Val Henson val@nmt.edu

Summary

Chunkfs is an experimental local file system designed to quickly recover from file system corruption. Each file system is divided up into many small chunks, each of which can be checked and repaired with very few references to other chunks. In most cases, only a small part of the file system must be checked and repaired before it can be brought back online, requiring minutes instead of hours of downtime to recover from a file system error.

Status

Chunkfs development began in February 2007. Growing a file into two chunks is supported but not much else.

See the project web site for the current status:

http://chunkfs.org

License

Chunkfs is licensed under the GNU General Public License version 2. Chunks is released as a patch against the Linux kernel, which contains a copy of the GPLv2.

Funding

Development of chunkfs was funded by:

Intel EMC Centera VAH Consulting

How it works

Each file system is divided up into many small chunks. Each chunk is marked as dirty or clean. Things that make a chunk dirty are in-progress writes to metadata (creat(), chmod(), extending a file, etc.), I/O errors reported by the disk, and any data integrity errors observed by the file system code (bad checksums, wrong magic number, etc.). At mount time, each dirty chunk is checked with fsck and repaired if necessary, with limited references to other chunks. Clean chunks are not checked unless specifically requested.

_GIVEN INFORMATION_
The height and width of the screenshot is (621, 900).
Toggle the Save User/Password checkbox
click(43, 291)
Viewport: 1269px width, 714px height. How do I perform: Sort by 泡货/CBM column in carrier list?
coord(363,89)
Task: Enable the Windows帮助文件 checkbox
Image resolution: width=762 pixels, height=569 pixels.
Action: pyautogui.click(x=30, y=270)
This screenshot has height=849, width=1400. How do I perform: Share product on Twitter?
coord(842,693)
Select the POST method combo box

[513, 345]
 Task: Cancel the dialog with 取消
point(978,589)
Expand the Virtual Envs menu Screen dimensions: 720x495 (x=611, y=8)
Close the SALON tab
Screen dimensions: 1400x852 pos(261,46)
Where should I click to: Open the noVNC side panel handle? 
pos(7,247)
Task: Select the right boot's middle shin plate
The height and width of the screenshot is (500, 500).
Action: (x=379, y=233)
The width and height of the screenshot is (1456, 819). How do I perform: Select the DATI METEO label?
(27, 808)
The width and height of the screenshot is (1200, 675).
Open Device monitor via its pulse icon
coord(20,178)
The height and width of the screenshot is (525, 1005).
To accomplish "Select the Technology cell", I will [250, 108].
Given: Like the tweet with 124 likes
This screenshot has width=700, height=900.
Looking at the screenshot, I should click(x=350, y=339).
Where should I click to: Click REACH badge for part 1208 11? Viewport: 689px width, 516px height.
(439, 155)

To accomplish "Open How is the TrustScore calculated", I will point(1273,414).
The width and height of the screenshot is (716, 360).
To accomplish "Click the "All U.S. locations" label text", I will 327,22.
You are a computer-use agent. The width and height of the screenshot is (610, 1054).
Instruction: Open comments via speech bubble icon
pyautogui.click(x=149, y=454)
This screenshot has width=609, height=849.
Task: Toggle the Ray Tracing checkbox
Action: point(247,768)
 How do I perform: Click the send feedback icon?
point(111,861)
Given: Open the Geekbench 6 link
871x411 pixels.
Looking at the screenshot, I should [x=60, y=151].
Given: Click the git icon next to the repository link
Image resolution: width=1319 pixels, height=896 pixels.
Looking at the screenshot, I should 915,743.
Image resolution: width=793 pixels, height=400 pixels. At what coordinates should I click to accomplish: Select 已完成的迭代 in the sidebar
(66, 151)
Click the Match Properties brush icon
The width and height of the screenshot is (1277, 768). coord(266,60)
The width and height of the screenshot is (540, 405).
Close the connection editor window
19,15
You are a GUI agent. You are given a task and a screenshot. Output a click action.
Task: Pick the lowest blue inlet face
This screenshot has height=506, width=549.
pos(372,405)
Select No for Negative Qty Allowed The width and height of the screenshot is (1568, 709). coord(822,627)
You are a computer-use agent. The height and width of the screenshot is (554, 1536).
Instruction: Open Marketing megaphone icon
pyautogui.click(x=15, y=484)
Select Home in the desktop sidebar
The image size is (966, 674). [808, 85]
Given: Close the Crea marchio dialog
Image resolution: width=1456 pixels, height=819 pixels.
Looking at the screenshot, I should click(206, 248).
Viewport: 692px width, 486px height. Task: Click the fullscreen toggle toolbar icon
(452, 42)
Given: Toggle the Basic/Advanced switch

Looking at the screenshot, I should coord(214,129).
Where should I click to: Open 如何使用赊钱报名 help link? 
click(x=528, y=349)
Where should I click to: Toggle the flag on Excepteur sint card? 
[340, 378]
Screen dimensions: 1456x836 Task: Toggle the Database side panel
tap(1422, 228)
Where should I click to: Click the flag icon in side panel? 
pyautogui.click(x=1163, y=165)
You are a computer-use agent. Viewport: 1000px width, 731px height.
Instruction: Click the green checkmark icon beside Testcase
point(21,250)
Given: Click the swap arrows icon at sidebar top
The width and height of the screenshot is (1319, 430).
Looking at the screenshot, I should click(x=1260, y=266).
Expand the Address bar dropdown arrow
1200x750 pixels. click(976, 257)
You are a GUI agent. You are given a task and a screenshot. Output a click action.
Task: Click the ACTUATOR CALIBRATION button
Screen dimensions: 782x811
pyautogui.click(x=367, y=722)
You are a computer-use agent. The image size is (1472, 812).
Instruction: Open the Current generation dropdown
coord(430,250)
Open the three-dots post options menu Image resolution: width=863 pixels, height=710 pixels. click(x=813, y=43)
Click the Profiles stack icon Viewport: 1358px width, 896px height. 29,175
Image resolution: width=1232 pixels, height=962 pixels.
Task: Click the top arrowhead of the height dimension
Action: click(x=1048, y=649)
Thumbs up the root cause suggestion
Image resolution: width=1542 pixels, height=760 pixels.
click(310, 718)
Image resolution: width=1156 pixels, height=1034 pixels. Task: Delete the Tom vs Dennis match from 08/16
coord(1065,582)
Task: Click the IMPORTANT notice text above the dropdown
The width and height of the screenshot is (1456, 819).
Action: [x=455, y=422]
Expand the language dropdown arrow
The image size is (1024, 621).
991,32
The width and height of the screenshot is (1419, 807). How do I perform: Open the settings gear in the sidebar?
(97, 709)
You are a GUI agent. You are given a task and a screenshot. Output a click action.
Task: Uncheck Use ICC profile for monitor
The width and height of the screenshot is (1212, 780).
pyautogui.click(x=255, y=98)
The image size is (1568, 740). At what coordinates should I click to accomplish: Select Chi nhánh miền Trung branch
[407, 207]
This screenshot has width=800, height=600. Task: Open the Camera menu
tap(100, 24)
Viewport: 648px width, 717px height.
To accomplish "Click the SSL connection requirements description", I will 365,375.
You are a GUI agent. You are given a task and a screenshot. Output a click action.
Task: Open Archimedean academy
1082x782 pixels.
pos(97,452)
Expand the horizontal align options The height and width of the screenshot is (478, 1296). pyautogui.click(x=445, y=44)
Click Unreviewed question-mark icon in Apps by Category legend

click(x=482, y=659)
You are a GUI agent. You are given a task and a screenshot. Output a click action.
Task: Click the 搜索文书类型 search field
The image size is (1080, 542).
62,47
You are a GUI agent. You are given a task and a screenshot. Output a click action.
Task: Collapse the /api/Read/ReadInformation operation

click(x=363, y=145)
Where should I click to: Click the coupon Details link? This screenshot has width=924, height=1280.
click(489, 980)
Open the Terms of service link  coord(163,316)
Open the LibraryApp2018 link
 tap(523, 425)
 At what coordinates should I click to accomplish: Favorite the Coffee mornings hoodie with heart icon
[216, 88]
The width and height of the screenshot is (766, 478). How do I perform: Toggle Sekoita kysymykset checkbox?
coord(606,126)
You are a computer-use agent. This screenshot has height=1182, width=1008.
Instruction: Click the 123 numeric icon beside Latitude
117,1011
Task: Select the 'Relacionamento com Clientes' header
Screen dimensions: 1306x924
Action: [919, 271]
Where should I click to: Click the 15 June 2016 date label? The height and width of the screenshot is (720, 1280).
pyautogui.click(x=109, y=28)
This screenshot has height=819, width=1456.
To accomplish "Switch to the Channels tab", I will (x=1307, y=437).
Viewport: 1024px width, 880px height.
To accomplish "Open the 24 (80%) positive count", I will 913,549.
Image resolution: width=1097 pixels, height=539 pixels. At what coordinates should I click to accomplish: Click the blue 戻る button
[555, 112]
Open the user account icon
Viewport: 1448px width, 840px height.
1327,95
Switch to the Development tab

_YOUR TASKS_
[a] Name every kind of event that, according to the chunkfs description, makes a chunk dirty.
[b] Continue the chunkfs description from the end of its last paragraph.

_EXERCISE ANSWERS_
[a]
- In-progress writes to metadata
- I/O errors reported by the disk
- Data integrity errors observed by the file system code

[b]
The metadata inside a chunk is structured so that nearly all references are within the chunk only. No block pointers or hard links may cross chunk boundaries. Only one kind of reference crosses the chunk boundary: inode continuations. When an inode needs to grow out of a chunk (either its data has outgrown the free space or we want to link to an inode outside its chunk), we allocate a new inode in the appropriate chunk and link the two inodes together with forward and back pointers, creating a continuation. Logically, the two inodes are parts of a single file or directory. When checking a chunk containing a continuation inode, the forward and back pointers allow us to quickly find the relevant information in any other chunks, without reading all the metadata in the entire chunk. Each chunk also keeps a bitmap of all inodes with continuations, as in some circumstances all continuations must be checked.